Find the line containing "Task: Rate five stars in satisfaction survey" in the records below. Copy exactly that line and each one after it, ending at the line containing "Task: Open Proxy Systems sidebar icon", and nothing more.

(Excerpted data begins)

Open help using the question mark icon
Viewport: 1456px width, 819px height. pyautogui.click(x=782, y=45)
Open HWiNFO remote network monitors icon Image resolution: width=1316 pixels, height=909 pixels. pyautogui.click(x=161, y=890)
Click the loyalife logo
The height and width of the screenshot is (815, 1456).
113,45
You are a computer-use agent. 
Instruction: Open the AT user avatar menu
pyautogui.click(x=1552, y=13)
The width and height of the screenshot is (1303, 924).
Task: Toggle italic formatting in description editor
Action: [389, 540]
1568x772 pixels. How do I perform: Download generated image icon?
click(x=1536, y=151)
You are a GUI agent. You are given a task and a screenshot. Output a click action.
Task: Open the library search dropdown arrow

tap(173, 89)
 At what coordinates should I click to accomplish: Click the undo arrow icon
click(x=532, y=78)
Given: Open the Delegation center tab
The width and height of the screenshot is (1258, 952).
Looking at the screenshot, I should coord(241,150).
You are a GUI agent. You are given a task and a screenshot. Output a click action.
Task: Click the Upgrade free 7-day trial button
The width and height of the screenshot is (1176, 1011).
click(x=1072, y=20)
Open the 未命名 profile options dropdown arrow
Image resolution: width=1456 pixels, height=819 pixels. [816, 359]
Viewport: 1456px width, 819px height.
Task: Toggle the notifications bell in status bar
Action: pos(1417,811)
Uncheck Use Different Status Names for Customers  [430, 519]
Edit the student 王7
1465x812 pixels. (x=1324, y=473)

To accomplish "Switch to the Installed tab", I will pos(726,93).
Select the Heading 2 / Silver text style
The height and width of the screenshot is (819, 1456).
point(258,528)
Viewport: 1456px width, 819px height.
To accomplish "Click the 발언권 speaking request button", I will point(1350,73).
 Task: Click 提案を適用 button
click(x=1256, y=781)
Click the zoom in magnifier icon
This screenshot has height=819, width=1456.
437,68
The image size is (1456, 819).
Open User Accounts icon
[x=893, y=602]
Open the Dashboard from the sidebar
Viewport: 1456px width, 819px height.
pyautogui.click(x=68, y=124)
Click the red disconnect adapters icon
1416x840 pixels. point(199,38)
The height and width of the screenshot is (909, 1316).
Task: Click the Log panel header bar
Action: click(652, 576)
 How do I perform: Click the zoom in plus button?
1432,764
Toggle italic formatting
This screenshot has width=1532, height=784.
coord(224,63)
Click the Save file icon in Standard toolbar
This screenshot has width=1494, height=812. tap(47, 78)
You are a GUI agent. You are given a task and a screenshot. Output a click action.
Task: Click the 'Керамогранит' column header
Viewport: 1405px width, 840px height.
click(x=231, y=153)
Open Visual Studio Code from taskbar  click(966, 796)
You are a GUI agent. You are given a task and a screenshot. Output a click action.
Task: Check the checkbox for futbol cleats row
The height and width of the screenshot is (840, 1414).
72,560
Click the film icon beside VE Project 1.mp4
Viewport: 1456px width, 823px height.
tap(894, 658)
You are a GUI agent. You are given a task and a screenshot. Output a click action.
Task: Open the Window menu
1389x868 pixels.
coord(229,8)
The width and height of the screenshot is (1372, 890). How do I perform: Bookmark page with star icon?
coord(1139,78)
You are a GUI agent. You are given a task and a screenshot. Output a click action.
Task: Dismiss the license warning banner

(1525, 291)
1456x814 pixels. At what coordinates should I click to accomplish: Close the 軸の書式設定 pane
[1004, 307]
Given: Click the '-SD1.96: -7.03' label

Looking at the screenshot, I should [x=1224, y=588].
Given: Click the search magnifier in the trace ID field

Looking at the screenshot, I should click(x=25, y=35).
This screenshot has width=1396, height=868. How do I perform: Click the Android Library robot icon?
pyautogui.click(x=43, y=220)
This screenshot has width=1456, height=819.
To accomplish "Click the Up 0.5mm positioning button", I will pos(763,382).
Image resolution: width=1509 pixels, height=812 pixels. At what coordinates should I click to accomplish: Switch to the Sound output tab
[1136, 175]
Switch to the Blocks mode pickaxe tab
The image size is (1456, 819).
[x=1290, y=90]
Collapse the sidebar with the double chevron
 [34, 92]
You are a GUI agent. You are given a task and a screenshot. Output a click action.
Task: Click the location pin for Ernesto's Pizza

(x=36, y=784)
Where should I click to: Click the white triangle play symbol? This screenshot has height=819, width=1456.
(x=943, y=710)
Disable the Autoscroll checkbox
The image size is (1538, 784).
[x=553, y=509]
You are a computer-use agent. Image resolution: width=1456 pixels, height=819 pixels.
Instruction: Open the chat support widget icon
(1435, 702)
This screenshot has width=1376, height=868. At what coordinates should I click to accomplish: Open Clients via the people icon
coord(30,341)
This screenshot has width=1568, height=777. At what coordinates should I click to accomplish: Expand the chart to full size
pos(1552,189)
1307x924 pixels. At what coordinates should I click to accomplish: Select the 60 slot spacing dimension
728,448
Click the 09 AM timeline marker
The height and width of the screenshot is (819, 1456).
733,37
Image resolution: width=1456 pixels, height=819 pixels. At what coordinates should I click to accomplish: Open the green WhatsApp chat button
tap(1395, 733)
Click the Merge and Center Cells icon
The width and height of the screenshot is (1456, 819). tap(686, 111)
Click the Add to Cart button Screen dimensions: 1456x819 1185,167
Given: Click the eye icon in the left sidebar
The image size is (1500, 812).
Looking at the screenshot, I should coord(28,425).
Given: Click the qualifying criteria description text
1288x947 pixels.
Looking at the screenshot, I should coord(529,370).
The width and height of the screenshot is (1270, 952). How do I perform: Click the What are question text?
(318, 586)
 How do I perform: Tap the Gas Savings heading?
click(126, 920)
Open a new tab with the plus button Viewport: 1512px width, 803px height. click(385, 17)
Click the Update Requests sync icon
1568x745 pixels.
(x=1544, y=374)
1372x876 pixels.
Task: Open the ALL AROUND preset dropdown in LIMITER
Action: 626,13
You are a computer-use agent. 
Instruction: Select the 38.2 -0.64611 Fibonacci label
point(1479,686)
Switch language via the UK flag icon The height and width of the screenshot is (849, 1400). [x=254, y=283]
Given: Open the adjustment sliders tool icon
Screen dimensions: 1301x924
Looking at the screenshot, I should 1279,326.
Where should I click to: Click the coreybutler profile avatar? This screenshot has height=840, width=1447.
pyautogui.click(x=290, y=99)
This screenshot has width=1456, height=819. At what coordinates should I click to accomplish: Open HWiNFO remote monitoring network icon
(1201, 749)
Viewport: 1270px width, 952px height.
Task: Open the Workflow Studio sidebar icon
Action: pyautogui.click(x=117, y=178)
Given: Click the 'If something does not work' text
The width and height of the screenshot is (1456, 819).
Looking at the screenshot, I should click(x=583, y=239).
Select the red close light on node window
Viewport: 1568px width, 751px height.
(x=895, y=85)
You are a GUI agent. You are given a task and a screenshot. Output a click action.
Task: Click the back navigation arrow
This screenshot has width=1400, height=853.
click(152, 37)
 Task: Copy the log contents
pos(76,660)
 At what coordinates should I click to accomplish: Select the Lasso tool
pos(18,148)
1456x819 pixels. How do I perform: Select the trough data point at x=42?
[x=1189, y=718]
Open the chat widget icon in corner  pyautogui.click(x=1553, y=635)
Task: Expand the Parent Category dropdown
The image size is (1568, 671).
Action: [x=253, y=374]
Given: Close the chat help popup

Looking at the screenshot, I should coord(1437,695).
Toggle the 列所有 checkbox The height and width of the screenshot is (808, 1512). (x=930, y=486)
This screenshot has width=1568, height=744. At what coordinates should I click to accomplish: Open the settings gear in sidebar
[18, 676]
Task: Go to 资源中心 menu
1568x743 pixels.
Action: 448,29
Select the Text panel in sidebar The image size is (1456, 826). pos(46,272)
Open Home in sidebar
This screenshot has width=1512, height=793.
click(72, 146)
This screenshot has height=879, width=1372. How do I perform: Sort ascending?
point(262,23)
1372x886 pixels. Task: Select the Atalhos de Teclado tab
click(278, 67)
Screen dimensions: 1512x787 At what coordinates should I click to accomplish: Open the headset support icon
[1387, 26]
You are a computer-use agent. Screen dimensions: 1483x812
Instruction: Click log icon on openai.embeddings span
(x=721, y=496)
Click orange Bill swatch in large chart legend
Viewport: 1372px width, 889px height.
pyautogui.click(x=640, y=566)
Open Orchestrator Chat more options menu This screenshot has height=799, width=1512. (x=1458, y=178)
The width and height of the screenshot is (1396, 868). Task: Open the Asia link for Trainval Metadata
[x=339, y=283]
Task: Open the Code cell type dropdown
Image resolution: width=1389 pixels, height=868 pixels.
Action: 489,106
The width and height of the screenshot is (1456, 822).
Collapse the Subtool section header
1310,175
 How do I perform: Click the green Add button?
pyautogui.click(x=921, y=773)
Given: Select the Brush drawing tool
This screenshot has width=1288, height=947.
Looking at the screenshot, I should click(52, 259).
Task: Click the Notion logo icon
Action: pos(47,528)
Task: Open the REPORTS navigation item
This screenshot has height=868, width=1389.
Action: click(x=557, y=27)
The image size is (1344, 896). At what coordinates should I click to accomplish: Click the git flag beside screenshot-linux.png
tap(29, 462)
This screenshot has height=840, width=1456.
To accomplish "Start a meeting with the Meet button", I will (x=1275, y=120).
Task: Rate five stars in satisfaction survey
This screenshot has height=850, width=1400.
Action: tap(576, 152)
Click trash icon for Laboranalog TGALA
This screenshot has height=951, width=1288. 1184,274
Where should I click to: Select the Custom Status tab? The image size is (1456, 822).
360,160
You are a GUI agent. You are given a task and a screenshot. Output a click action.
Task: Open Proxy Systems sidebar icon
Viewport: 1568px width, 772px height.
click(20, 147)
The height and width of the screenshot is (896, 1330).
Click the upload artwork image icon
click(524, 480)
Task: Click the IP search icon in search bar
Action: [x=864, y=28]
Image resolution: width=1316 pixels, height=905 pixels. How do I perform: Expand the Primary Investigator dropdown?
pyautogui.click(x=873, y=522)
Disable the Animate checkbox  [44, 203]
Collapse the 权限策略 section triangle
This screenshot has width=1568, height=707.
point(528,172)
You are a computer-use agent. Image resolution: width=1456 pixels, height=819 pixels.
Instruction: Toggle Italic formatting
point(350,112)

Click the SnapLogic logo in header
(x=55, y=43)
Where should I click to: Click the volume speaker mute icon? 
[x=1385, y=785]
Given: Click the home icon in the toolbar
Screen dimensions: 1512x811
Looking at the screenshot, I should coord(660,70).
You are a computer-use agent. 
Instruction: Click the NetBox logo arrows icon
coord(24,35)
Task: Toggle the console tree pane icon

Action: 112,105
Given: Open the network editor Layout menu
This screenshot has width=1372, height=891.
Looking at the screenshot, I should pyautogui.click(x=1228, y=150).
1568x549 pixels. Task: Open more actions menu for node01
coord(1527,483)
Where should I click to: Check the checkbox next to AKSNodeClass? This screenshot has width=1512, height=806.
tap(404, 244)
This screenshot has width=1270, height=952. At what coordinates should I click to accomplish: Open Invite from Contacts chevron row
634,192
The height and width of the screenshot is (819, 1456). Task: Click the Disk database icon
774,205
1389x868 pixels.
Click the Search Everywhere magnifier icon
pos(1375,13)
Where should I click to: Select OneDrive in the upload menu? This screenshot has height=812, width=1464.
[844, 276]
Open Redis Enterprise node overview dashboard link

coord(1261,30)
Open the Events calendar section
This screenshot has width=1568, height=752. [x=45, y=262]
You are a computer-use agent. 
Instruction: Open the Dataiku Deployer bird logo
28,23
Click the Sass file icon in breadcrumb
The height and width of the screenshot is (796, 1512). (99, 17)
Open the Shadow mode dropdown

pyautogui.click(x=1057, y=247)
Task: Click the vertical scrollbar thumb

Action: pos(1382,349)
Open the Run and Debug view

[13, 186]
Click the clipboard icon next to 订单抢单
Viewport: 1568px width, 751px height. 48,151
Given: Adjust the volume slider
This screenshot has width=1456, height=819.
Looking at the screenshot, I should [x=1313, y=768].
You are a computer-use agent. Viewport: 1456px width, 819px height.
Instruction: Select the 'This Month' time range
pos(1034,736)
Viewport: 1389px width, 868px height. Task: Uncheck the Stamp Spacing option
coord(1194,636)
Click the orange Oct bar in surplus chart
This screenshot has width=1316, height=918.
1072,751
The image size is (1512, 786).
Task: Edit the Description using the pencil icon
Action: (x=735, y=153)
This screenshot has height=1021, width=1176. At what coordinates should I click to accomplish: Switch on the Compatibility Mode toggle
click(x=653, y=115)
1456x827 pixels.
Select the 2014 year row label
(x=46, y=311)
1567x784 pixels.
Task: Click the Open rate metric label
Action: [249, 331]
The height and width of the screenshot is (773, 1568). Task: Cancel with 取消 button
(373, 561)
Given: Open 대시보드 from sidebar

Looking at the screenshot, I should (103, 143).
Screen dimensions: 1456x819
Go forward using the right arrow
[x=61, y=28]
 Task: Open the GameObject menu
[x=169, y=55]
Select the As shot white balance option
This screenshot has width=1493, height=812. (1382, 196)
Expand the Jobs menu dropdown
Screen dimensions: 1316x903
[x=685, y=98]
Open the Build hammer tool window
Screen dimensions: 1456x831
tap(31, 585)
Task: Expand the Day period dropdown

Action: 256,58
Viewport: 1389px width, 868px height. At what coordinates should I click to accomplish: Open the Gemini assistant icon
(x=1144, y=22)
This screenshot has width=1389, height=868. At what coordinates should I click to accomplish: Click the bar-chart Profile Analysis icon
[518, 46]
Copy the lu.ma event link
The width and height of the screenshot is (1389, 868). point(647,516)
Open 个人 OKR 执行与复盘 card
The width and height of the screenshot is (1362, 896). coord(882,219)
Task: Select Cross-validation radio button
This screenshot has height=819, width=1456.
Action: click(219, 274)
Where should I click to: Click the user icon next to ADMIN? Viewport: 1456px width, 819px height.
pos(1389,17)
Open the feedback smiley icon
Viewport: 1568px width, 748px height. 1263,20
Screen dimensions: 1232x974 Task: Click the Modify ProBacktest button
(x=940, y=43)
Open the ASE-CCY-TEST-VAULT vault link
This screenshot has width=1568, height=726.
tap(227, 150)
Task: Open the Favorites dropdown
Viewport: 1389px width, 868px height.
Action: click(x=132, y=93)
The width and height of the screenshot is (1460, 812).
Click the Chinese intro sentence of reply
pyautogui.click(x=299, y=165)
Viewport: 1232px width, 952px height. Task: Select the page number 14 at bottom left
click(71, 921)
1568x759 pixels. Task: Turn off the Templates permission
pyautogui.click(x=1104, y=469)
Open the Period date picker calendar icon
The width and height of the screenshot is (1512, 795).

(Excerpted data ends)

> [Answer for the task]:
Task: Rate five stars in satisfaction survey
This screenshot has height=850, width=1400.
Action: tap(576, 152)
Click trash icon for Laboranalog TGALA
This screenshot has height=951, width=1288. 1184,274
Where should I click to: Select the Custom Status tab? The image size is (1456, 822).
360,160
You are a GUI agent. You are given a task and a screenshot. Output a click action.
Task: Open Proxy Systems sidebar icon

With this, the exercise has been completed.